>> Start

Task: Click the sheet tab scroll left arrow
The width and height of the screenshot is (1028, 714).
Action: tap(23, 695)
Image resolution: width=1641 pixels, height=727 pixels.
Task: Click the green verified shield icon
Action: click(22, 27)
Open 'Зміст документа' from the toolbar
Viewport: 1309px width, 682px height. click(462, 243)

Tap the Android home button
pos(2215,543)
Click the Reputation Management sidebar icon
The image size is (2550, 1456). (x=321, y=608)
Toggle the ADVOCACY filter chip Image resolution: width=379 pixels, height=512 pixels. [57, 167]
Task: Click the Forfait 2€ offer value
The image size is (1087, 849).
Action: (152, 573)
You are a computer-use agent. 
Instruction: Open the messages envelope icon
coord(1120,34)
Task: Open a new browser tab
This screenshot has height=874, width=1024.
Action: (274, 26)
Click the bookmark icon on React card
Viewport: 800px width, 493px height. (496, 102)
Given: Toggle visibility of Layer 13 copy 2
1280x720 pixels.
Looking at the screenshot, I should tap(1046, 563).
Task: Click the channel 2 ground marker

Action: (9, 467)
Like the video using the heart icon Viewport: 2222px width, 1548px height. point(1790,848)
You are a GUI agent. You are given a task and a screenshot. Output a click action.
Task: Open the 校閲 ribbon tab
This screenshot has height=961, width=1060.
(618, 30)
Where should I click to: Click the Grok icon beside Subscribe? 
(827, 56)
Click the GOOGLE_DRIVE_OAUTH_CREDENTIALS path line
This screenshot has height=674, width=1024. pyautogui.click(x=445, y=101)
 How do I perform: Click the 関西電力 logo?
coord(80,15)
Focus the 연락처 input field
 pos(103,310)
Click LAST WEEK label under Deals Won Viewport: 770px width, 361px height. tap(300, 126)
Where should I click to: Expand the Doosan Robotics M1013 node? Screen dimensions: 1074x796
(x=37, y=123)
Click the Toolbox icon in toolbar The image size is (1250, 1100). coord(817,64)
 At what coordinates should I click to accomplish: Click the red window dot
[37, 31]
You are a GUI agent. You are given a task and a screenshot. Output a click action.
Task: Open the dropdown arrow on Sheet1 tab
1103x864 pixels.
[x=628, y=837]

>> End

Request:
Extract every line of the rows above that contains the string "screenshot". Case counts.

Response to the exercise:
The width and height of the screenshot is (1028, 714).
This screenshot has height=874, width=1024.
Looking at the screenshot, I should tap(1046, 563).
You are a GUI agent. You are given a task and a screenshot. Output a click action.
This screenshot has height=961, width=1060.
This screenshot has height=674, width=1024. pyautogui.click(x=445, y=101)
You are a GUI agent. You are given a task and a screenshot. Output a click action.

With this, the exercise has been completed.